Declaring components

The primary task of the manifest is to inform the system about the app's components.

We must declare all app components this way:

a> <activity> elements for activities

b> <service> elements for services

c> <receiver> elements for broadcast receivers

d> <provider> elements for content provider

Activities, services, and content providers that you include in your source but do not declare in the manifest are not visible to the system and, consequently, can never run. However, broadcast receivers can be either declared in the manifest or created dynamically in code (as BroadcastReceiver objects) and registered with the system by calling registerReceiver().

Declaring component capabilities

We can use an Intent to start activities, services, and broadcast receivers.

The way the system identifies the components that can response to an intent is by comparing the intent received to the intent filters provided in the manifest file of other apps on the device.

When we declare an activity in our app's manifest, we can optionally include intent filters that declare the capabilities of the activity so it can respond to intents from other apps. We can declare an intent filter for our component by adding an <intent-filter> element as a child of the component's declaration element.

Declaring app requirements

There are a variety of devices powered by Android and not all of them provide the same features and capabilities. In order to prevent our app from being installed on devices the lack features needed by our app, it's important that we clearly define a profile for the types of devices our app supports by declaring device and software requirements in our manifest file. Most of these declarations are information only and the system does not read them, but external services such as Google Play do read them in order to provide filtering for users when they search for apps from their device.

App Resources

An Android app is composed of more than just code --- it requires resources that are separate from the source code.
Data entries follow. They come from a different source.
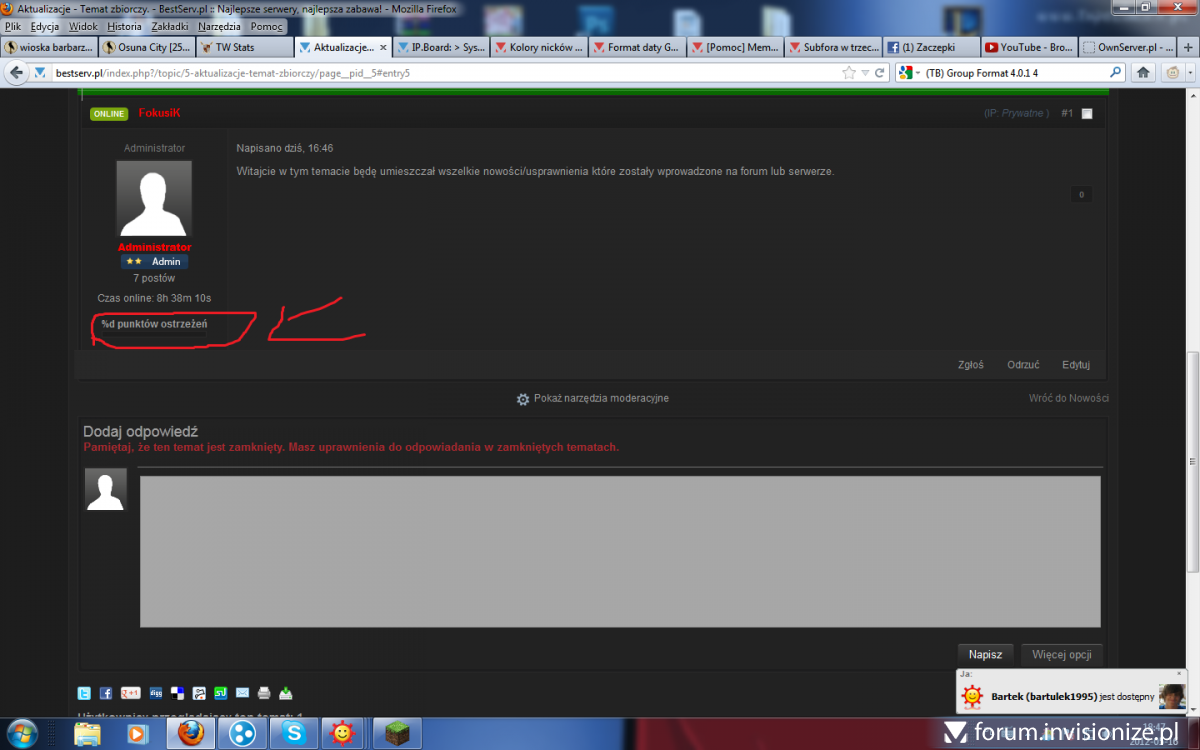This screenshot has height=750, width=1200.
Task: Click the Edytuj link on the post
Action: [1075, 365]
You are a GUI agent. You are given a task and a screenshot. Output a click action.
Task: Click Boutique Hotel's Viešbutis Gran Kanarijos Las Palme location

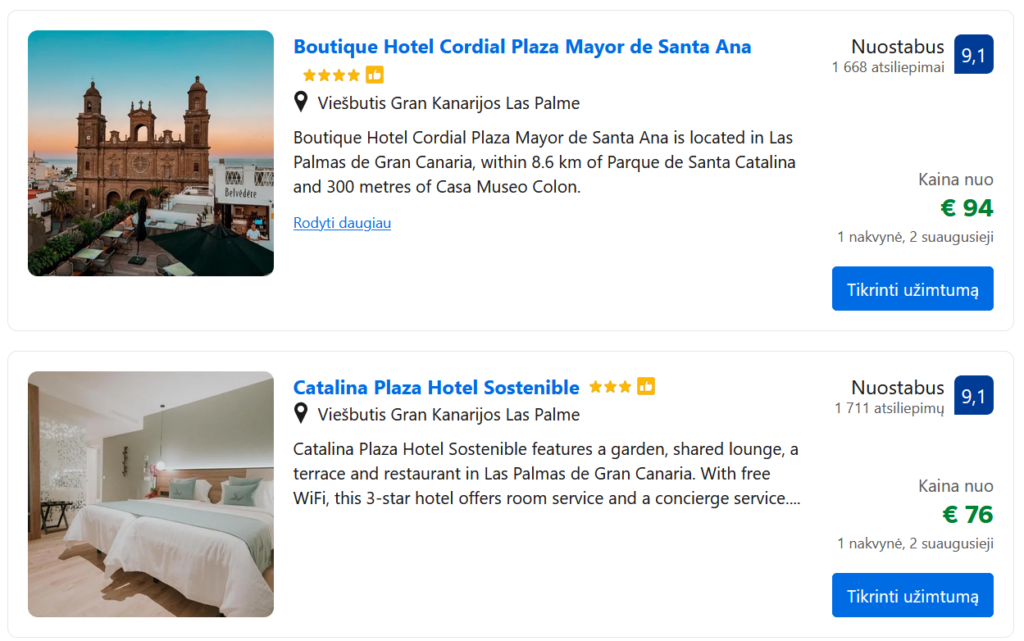(448, 103)
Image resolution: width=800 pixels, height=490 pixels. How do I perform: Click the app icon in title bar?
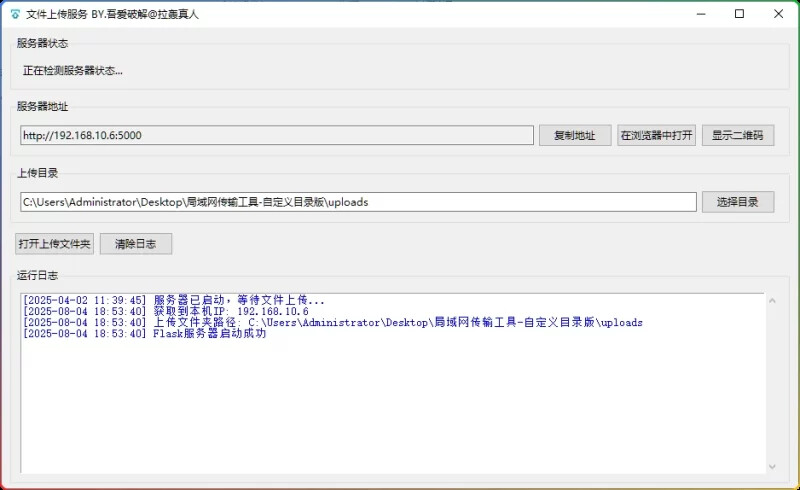pos(15,15)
For every resource that we include in our Android project, the SDK build tools define a unique integer ID, which we can use to reference the resource from our app code or from other resources defined in XML.

One of the most important aspect of providing resources separate from our source code is the ability for we to provide alternative resources for different device configurations.

Android supports many different qualifiers for our alternative resources. The qualifier is a short string that we include in the name of our resource directories in order to define the device configuration for which those resources should be used. As another example, we should often create different layouts for our activities, depending on the device's screen orientation and size.